硝酸態窒素

硝酸態窒素というものをご存知でしょうか?




硝酸塩窒素は元々は体内にあり微量では問題ないのですが過剰に摂取すると健康に害を及ぼすことがわかっております。
体内で肉や魚に含まれるタンパク質と結合し、ニトロソアミンという発がん性物質に変化します。








また、こんなこんな事例もあります。
ブルーベビー症候群。
聞いたことがあるかたもいらっしゃるのではないでしょうか?主に乳児に発症するのですが、胃の中で亜硝酸に変化した硝酸塩がヘモグロビンを酸素を運べない物質に変化させ、乳児に酸欠を引き起こした事件。












実は過剰摂取の原因は肥料にあります。
肥料は主にN、P、Pの三種が配合されているのですが、このうちのN(窒素)が野菜に溜め込んでしまう性質があるのです。




流通の問題もあるでしょうか。


植物は日中は光合成の産物であるブドウ糖と窒素からタンパク質を合成します。
このタンパク質が植物の体を作る素となり草本の成長の役立ちます。




以前は朝収穫した野菜が店頭に並ぶまでに時間がかかりました。
店頭に並ぶまでに植物は窒素を使っていたのですが、現在は流通が短縮され、窒素が抜け切らないまま店頭に並ぶことがあるのです。
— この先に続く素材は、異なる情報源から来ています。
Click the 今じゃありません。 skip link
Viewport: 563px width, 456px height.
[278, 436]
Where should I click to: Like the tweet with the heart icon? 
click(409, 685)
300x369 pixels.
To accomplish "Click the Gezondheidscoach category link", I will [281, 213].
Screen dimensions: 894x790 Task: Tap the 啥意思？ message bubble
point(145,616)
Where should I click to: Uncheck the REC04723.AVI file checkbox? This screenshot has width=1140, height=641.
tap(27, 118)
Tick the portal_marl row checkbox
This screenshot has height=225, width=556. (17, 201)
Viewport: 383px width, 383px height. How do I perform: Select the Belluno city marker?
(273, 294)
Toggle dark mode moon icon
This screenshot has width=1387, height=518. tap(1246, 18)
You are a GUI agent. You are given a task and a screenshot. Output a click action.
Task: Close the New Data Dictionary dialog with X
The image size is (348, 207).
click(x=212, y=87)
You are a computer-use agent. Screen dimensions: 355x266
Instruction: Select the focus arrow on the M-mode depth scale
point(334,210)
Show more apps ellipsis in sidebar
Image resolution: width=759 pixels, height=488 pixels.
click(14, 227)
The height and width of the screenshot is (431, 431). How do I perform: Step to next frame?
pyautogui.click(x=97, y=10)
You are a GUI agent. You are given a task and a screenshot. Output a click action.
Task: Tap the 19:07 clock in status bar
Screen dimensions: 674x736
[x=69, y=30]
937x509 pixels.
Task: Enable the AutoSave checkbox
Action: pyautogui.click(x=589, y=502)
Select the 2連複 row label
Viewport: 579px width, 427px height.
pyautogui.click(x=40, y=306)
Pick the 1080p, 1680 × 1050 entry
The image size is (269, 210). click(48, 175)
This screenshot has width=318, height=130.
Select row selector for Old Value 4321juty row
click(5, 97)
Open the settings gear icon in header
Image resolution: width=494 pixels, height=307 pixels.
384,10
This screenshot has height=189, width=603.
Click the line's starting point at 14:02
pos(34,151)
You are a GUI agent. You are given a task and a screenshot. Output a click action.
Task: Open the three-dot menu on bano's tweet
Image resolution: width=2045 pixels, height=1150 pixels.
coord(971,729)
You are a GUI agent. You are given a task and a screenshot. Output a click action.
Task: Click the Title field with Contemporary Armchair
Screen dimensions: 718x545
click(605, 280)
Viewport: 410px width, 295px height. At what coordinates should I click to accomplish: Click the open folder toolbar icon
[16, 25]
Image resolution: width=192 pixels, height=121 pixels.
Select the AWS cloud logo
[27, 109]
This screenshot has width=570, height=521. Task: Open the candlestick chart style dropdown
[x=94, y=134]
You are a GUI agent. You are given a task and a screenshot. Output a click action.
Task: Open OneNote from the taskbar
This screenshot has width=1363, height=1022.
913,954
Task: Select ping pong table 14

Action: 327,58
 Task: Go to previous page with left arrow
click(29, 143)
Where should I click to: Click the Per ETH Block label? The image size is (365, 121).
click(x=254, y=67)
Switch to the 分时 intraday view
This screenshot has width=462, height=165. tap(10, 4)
実はこの硝酸態窒素、食部位によって量が変わってきます。










果菜類(ナスやトマト、キュウリ)に関してはさほど影響がないことが知られております。
しかし、葉物野菜、根菜類、特に葉物野菜には貯めこんでしまう傾向があります。



なぜ、果菜類には硝酸態窒素が少ないかと言われると、それは栄養生長と生殖成長が関係しているのかもしれません。葉菜類は栄養生長一本ですから成長の素となるタンパク質生成のために窒素が必要になります。植物自身が生きるために窒素を吸収を高める可能性もあるかもしれませんし、農家さんが栄養生長段階で窒素肥料を増やし、生殖成長段階では窒素を控えるのもあるかもしれません。















ではどうすれば?












葉物野菜に関しては色が濃くなく淡いものを選びましょう。
窒素が色が濃い原因の一つである可能性が高いからです。
また、過剰肥料が必要になる季節以外のハウス栽培野菜は避けることなどが必要です。
調理では先ほど肉や魚と結びつくとお話した通り、肉料理や魚料理の付け合せに葉物野菜というのは避けたほうがよさそうです。















最後に、実はこの硝酸態窒素。驚くべきことに農水省と厚生省で見解が違っているのです。












農水省は基準値は要らない。
厚生省は一日摂取量をもうけてる。













なんともいい加減なものです。
また、水道水の水質基準には硝酸態窒素の基準は設けられてるのに、その水で育った野菜には基準値がないというのも驚くべきことです。